Beberapa kejadian gempa bumi di Provinsi Jawa Timur telah mengakibatkan berbagai kerugian seperti bangunan yang rusak dan korban yang secara fisik dan terluka secara emosional. Masalah yang muncul di situasi ini adalah bagaimana korban bencana alam sering menerima tanggapan yang terlambat dan sedikit atau tidak ada informasi sama sekali tentang upaya bantuan dari pihak berwenang. Pemerintah daerah dan organisasi penanggulangan bencana belum memprakarsai metode komunikasi yang tepat untuk memberikan informasi penting kepada korban bencana ketika teknologi informasi telah berkembang pesat. Itu penelitian ini memilih desain penelitian kualitatif untuk melakukan wawancara dari para korban bencana yang tinggal di sekitar Kabupaten Malang dan Blitar di Indonesia. Ini mengkaji bagaimana masyarakat yang tinggal di daerah rawan gempa berkomunikasi selama bencana menggunakan smartphone dan layanan jejaring sosial.
Temuan penelitian menunjukkan bahwa orang yang hidup di daerah rawan bencana menggunakan telepon genggam, telepon pintar, dan layanan jejaring sosial dalam kesehariannya kehidupan; namun, tidak banyak dari mereka yang menggunakan perangkat dan layanan tersebut untuk mencari informasi tentang gempa bumi. Meskipun pihak berwenang telah membuat saluran digital sebagai sumber informasi, tidak menerima signifikan perhatian dan kepentingan orang-orang yang berisiko. Masalah dengan literasi media digital yang tidak merata dan kurangnya sumber daya masih belum terselesaikan. Kerjasama antara otoritas dan masyarakat diharapkan, untuk memastikan bahwa penggunaan teknologi komunikasi yang ada menjadi lebih efektif dan efisien dalam upaya penanggulangan gempa bumi dan penanggulangan.

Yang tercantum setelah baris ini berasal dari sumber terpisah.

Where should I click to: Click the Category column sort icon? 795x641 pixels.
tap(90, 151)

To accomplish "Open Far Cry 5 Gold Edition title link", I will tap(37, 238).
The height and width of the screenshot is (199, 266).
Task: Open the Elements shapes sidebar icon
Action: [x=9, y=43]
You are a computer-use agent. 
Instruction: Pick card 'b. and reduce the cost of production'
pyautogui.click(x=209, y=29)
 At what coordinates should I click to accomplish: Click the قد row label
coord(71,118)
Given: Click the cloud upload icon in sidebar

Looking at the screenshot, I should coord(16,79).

Masyarakat di desa-desa telah terpapar dan disibukkan dengan smartphone dan media baru, khususnya media sosial. Namun, orang-orang ini cenderung menggunakan ponsel cerdas dan akun media sosial mereka untuk mengakses hiburan dan streaming daripada berita online dan informasi cuaca. Pada saat terjadi bencana gempa bumi, penduduk desa dan korban bencana di daerah yang diselidiki oleh ini penelitian menyatakan bahwa mereka tidak menggunakan ponsel mereka dan akun media sosial untuk terhubung dan mencari bantuan kepada otoritas lokal dan regional; sebagai gantinya, mereka mencoba menghubungkan dan mencari informasi tentang bencana dan meminta bantuan kepada anggota keluarga mereka, sebagai sumber pertama informasi. Orang-orang masih percaya pada ikatan dekat mereka daripada pihak luar termasuk otoritas pemerintah.

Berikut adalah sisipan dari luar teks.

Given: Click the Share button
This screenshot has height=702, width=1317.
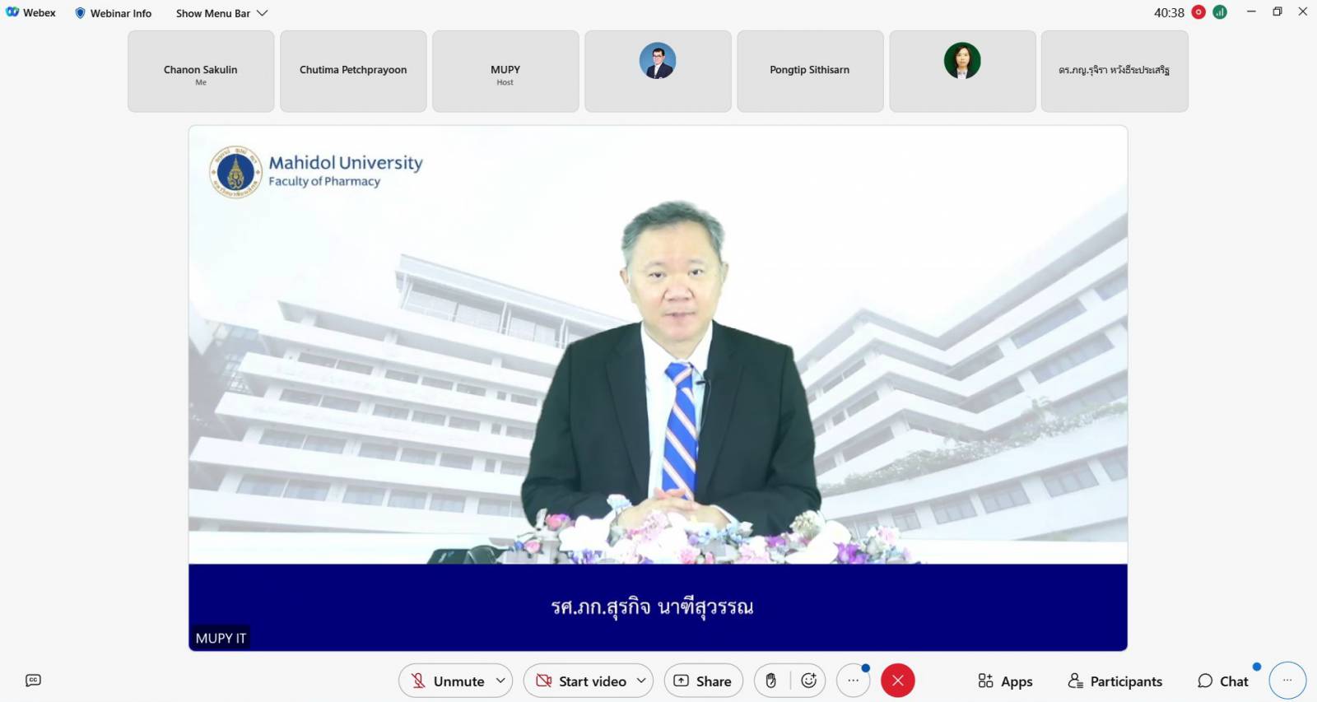Looking at the screenshot, I should 703,681.
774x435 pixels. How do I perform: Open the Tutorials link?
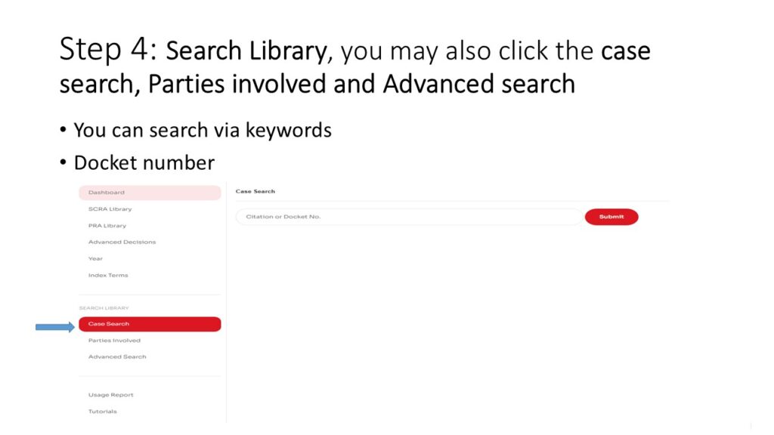(x=102, y=412)
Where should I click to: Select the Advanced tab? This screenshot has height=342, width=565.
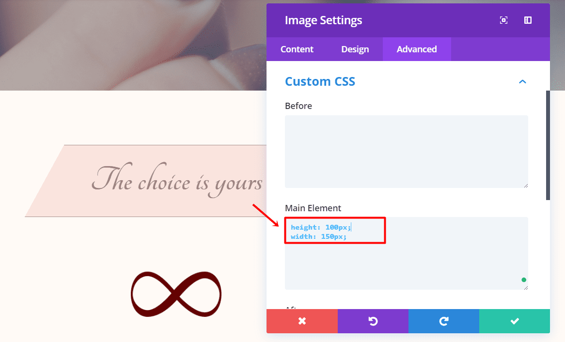coord(417,49)
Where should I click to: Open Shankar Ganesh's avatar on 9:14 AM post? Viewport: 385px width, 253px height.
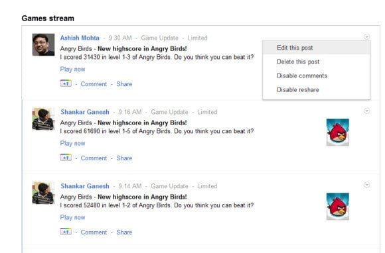43,193
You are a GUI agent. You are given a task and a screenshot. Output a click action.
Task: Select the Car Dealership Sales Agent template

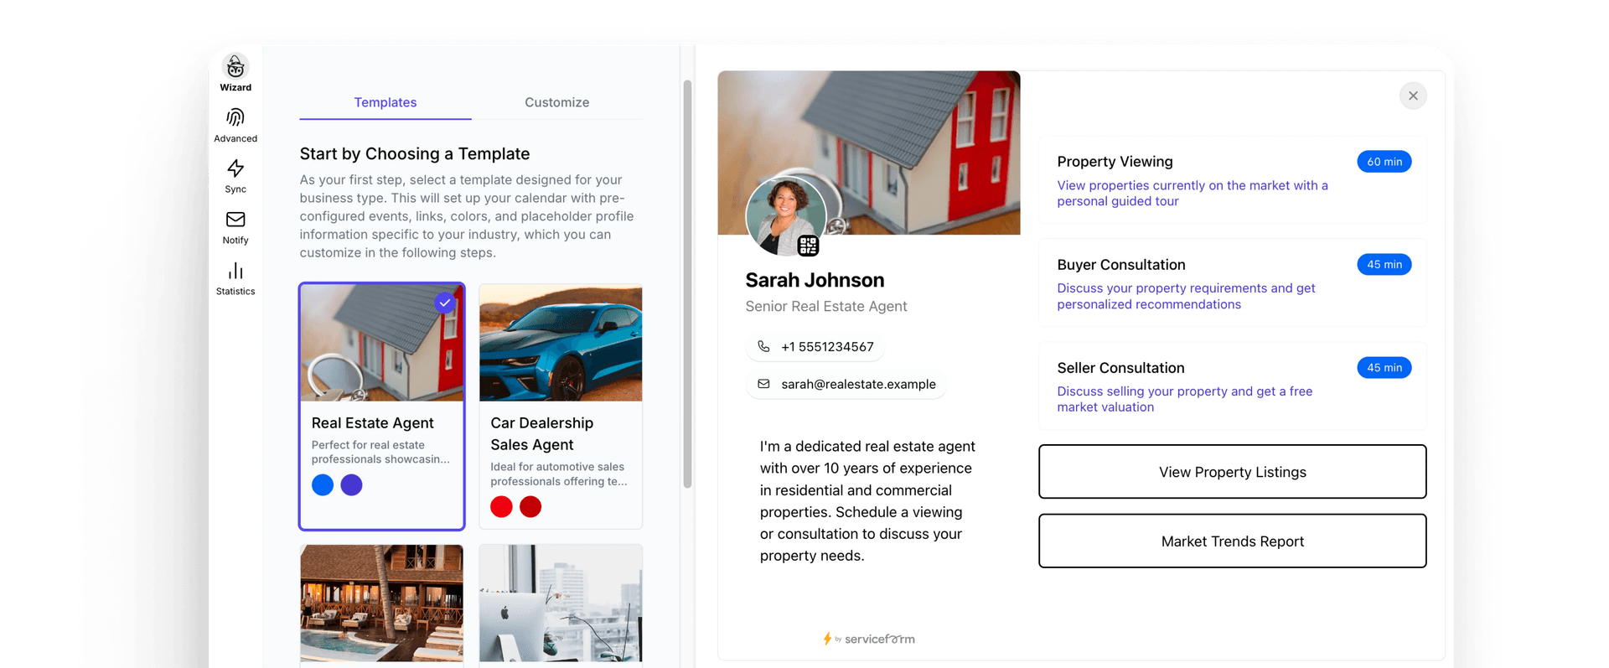[561, 406]
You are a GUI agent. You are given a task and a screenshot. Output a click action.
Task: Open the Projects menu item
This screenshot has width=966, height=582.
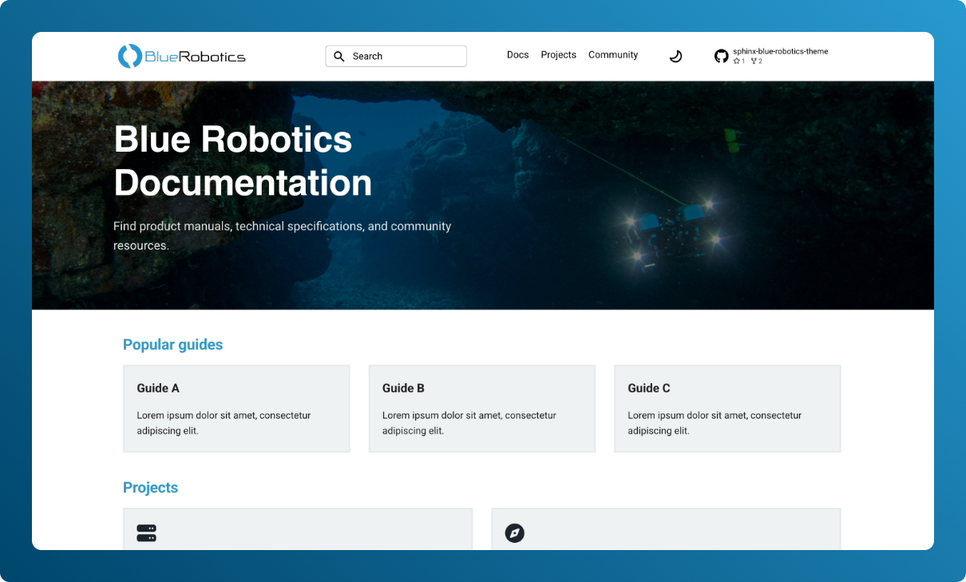pos(558,54)
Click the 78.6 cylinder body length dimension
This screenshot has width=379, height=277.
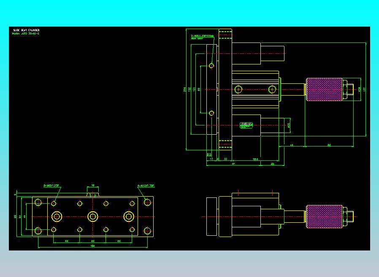pos(255,159)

Dalam wawancara tersebut, pemerintah daerah Kabupaten Malang dan Blitar menyatakan bahwa mereka terus menghadapi kondisi bermasalah untuk menjangkau masyarakat yang tinggal di daerah yang terkena dampak karena keterbatasan akses internet seluler selama bencana. Dengan kata lain, masalah utama yang dihadapi oleh bencana daerah terkait tubuh adalah batasan jangkauan dan sinyal internet, karena beberapa penyedia seluler dan internet lebih lemah sinyal jaringan di daerah terpencil dibandingkan dengan daerah perkotaan.
Apalagi ketersediaan listrik di masyarakat atau rumah tangga bahkan paling buruk. Itulah mengapa masyarakat desa tidak terlalu mengandalkan penggunaan sumber informasi online atau media digital untuk menerima dan mengirim pesan atau informasi ke pihak berwenang atau lebih besar masyarakat. Orang-orang terus menggunakan komunikasi dua arah dengan teman sebaya, keluarga, dan tetangga sebagai mode mereka komunikasi dan sumber informasi pertama selama bencana atas dukungan dan bantuannya. Mereka melihat itu anggota keluarga dan ikatan dekat lebih dapat diandalkan daripada besar jejaring sosial yang tersedia di media sosial.
Namun demikian, penggunaan layanan aplikasi seluler bencana yang disediakan oleh manajemen bencana daerah dan biro cuaca tetap rendah. Tidak banyak orang yang hidup di daerah yang terkena bencana mengikuti media sosial resmi akun organisasi terkait untuk informasi tentang gempa bumi, tidak ada orang yang mengunduh aplikasi BPBD di ponsel mereka. Memang, penggunaan media sosial dan smartphone adalah menyeluruh pada saat terjadi bencana.
Penulis: Prof. Rachmah Ida, Dra., M.Comm., Ph.D.